- **THE REQUEST**: Copy the following records verbatim, keeping every line as it appears.

- **EXERCISE MATERIAL**:
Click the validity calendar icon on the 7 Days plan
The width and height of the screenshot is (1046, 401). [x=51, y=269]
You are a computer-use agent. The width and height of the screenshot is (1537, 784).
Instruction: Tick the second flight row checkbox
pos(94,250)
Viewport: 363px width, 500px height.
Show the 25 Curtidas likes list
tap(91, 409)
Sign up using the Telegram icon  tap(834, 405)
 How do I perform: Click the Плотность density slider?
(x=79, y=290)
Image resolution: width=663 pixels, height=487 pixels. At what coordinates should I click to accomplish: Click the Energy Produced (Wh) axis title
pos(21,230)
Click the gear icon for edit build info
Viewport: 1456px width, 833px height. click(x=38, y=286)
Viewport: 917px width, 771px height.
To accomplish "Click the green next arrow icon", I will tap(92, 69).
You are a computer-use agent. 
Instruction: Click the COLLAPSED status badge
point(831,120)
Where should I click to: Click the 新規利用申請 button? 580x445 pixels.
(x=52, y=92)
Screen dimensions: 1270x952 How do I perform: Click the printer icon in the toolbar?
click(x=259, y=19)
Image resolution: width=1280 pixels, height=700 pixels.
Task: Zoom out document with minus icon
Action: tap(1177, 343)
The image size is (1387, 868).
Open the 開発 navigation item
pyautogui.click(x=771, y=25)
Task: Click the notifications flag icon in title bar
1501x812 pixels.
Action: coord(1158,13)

- **ANSWER TO THE EXERCISE**:
Click the validity calendar icon on the 7 Days plan
The width and height of the screenshot is (1046, 401). [x=51, y=269]
You are a computer-use agent. The width and height of the screenshot is (1537, 784).
Instruction: Tick the second flight row checkbox
pos(94,250)
Viewport: 363px width, 500px height.
Show the 25 Curtidas likes list
tap(91, 409)
Sign up using the Telegram icon  tap(834, 405)
 How do I perform: Click the Плотность density slider?
(x=79, y=290)
Image resolution: width=663 pixels, height=487 pixels. At what coordinates should I click to accomplish: Click the Energy Produced (Wh) axis title
pos(21,230)
Click the gear icon for edit build info
Viewport: 1456px width, 833px height. click(x=38, y=286)
Viewport: 917px width, 771px height.
To accomplish "Click the green next arrow icon", I will tap(92, 69).
You are a computer-use agent. 
Instruction: Click the COLLAPSED status badge
point(831,120)
Where should I click to: Click the 新規利用申請 button? 580x445 pixels.
(x=52, y=92)
Screen dimensions: 1270x952 How do I perform: Click the printer icon in the toolbar?
click(x=259, y=19)
Image resolution: width=1280 pixels, height=700 pixels.
Task: Zoom out document with minus icon
Action: tap(1177, 343)
The image size is (1387, 868).
Open the 開発 navigation item
pyautogui.click(x=771, y=25)
Task: Click the notifications flag icon in title bar
1501x812 pixels.
Action: coord(1158,13)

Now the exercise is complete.